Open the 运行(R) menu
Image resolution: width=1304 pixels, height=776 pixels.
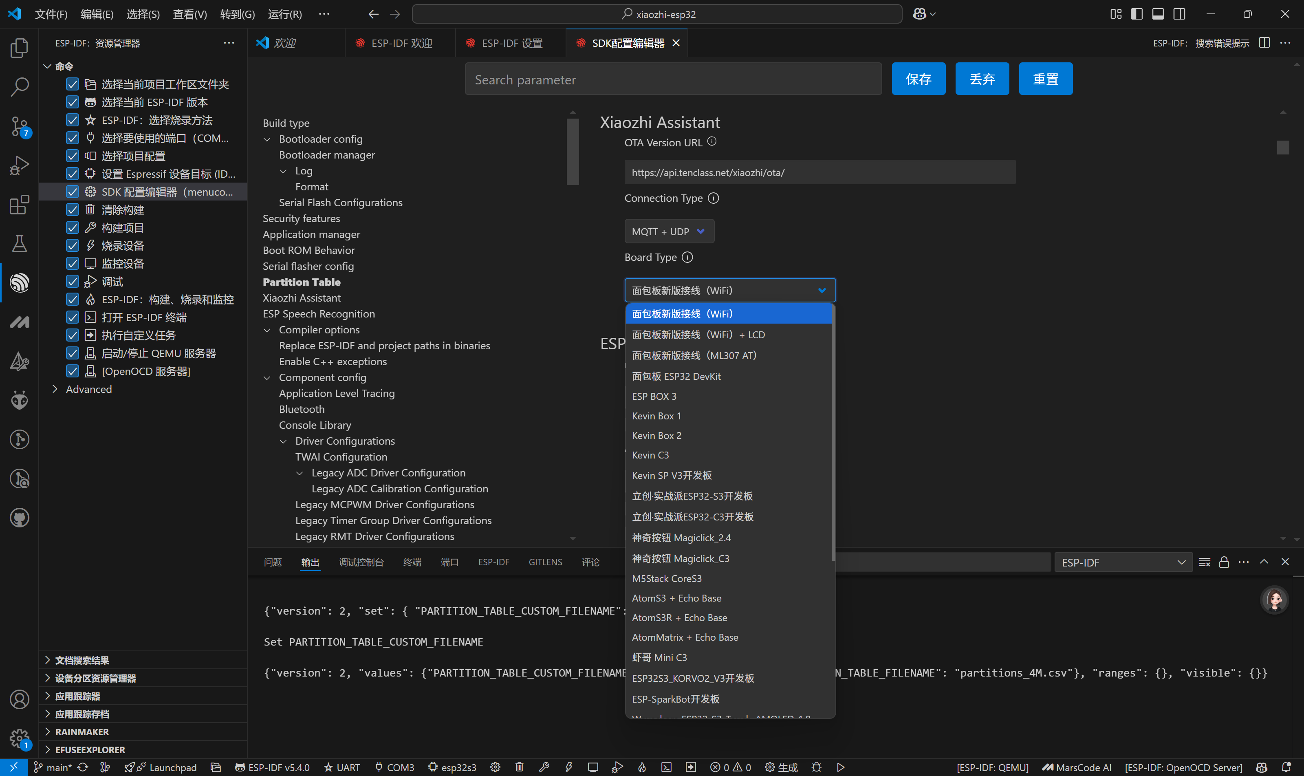pyautogui.click(x=285, y=14)
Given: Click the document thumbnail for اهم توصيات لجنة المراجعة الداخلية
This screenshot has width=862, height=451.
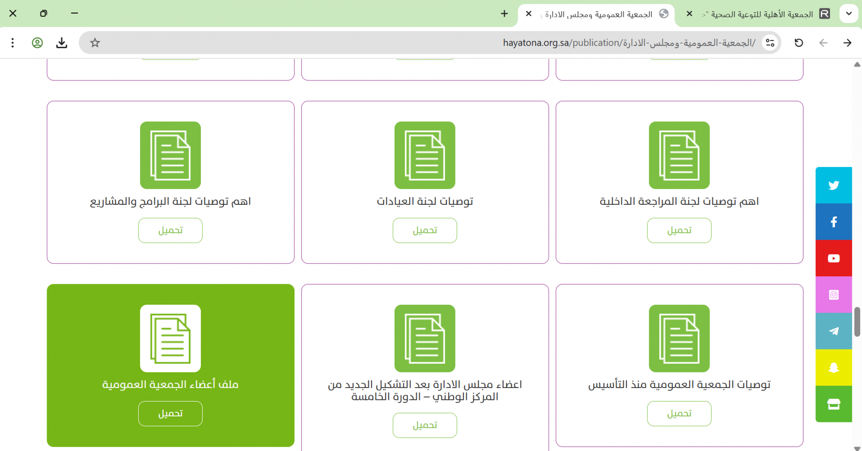Looking at the screenshot, I should 679,155.
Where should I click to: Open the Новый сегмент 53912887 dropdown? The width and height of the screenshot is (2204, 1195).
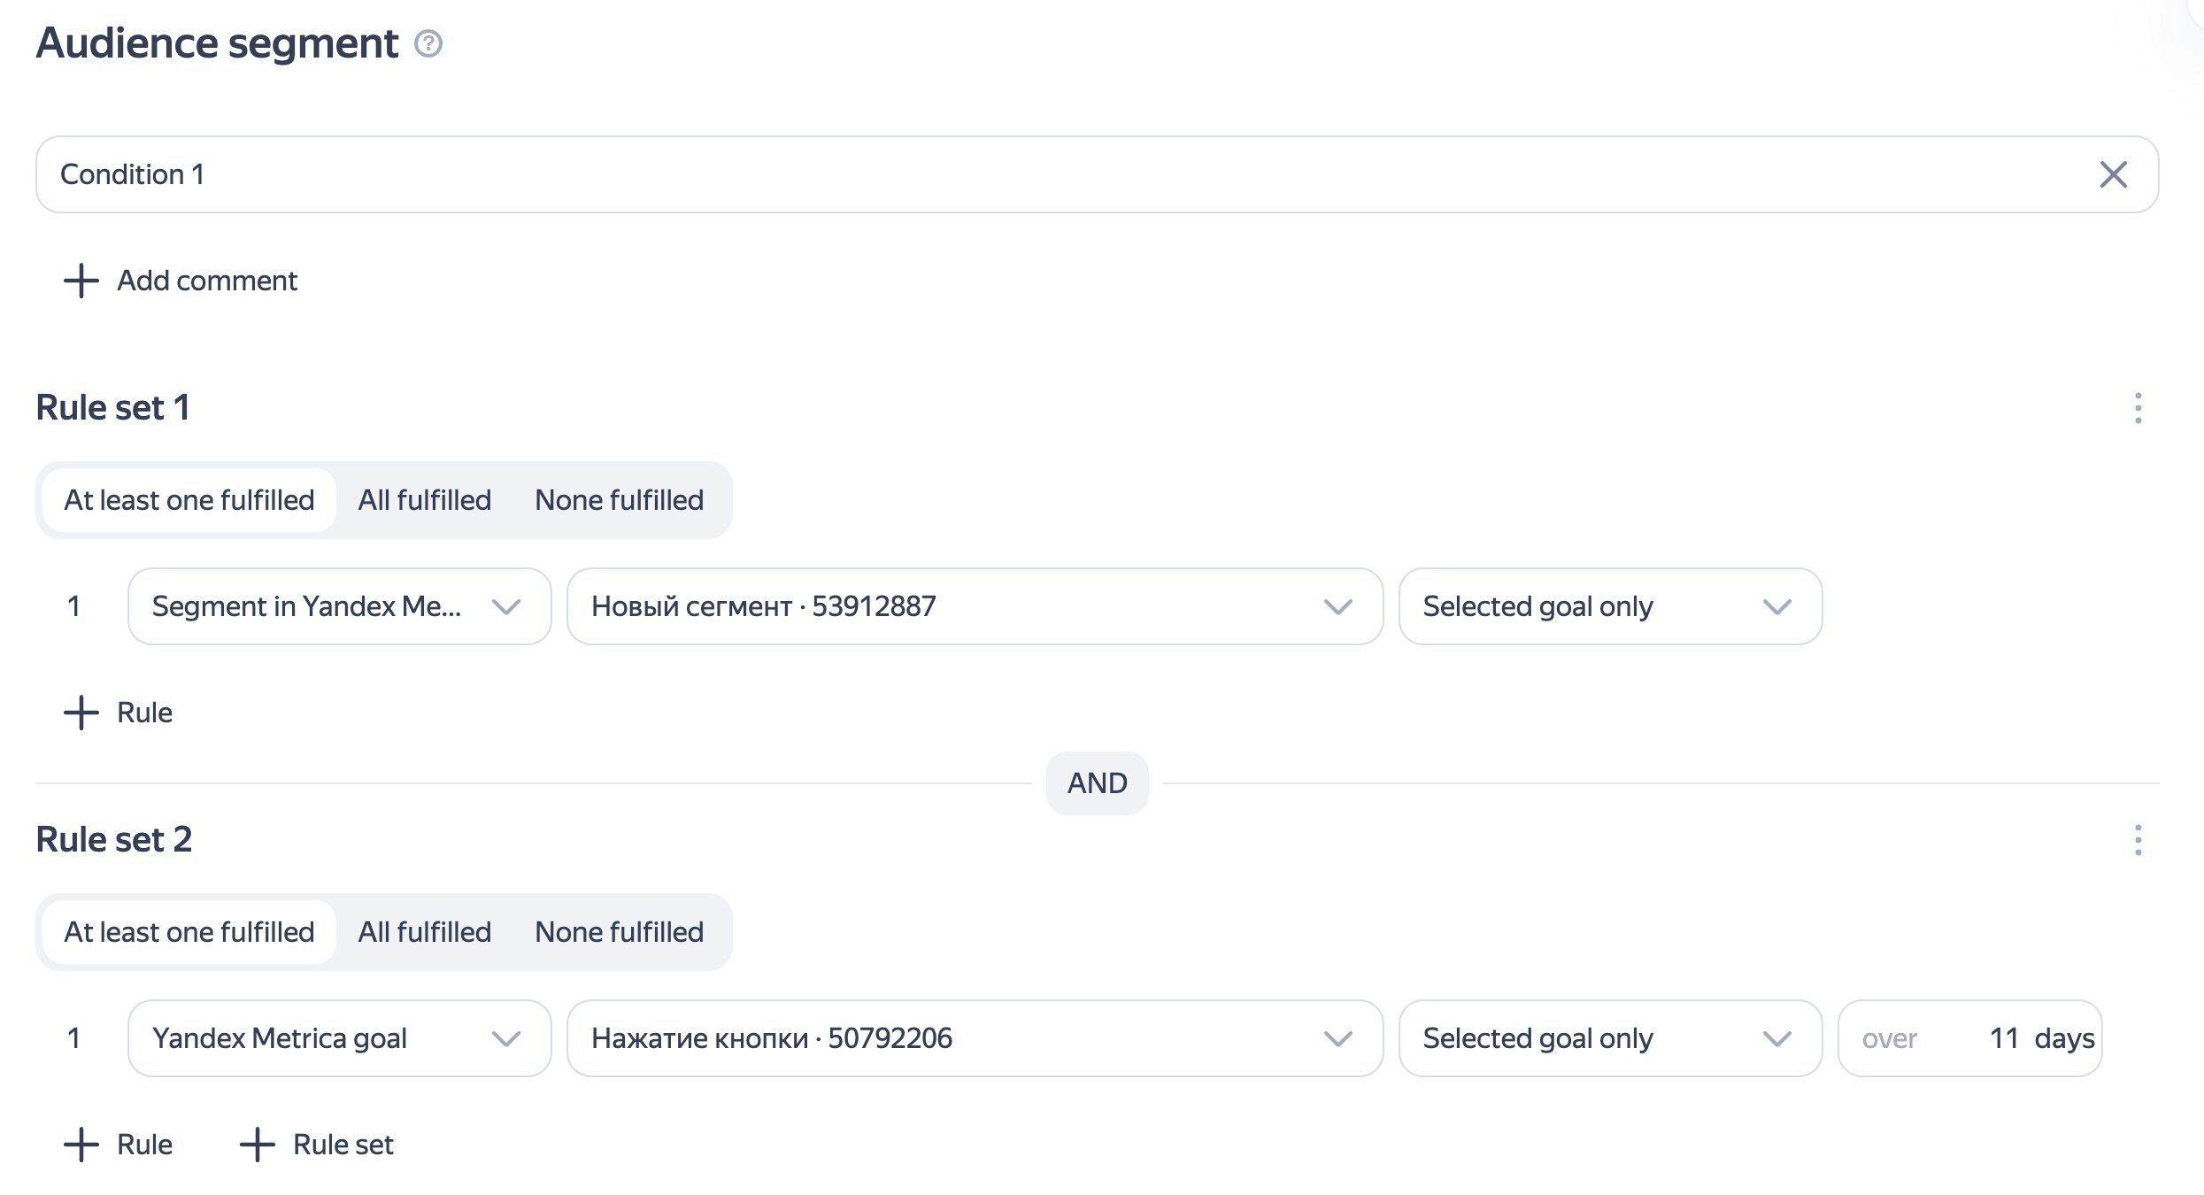tap(974, 606)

> [PROBLEM TO SOLVE] Your reply should consist solely of the lines from the one containing "Where should I" through the last line of the material, reproduced exactly and without pictures.

> [SOLUTION]
Where should I click to: Open the Новый сегмент 53912887 dropdown? The width and height of the screenshot is (2204, 1195).
tap(974, 606)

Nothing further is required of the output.